Indeed it is, Billy. That’s why you shouldn’t try it at home. This novice troupe is not only doing improv but raising the stakes by creating an imaginary television show along the lines of the ABC after-school special. This is certainly ambitious but I must tell you that their reach has exceeded their grasp, by several lengths.
At the invitation of troupe dramaturg Audrey Emmet, the serious-minded audience in the show I saw on the 13th, selected abortion as the crisis City Folk’s cast must face. Minutes later, Billy is at the confessional, telling the monsignor of the lustful acts between him and his girlfriend (Karen Salisbury-Lange). “Serious hand-holding?” asks the clueless cleric. Much of the humor is at that level.

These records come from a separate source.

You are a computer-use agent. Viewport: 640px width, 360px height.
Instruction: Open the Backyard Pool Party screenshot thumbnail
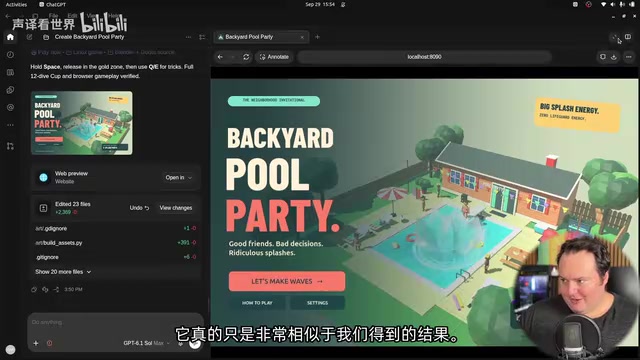pyautogui.click(x=82, y=123)
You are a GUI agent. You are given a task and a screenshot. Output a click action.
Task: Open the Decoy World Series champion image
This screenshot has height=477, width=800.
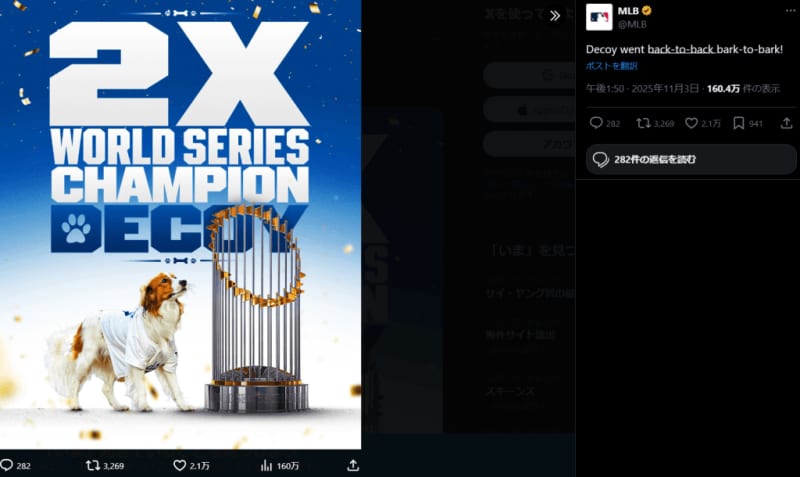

In a way, it’s not really fair to hold City Folk to account. Many television sit-coms take three or four hours to write, and we can’t expect the City Folk to make one up on the fly. In fact, mimicking the sit-com format is what City Folk do best. They have the ridiculous poses down, as well as the rapid scene changes, and the bizarre laugh and applause tracks. It’s just the substance of the productions which eludes them.
Among the folks on stage, the “guests”, Perez and Salisbury-Lange, were clearly the most comfortable with the format. Except for Anu Yadav, the City Folk regulars seemed a little flat and off-center in their portrayals. Of course, it’s a little challenging to be spontaneously witty about abortion.
Running time: Forty minutes, including one ten-minute intermission.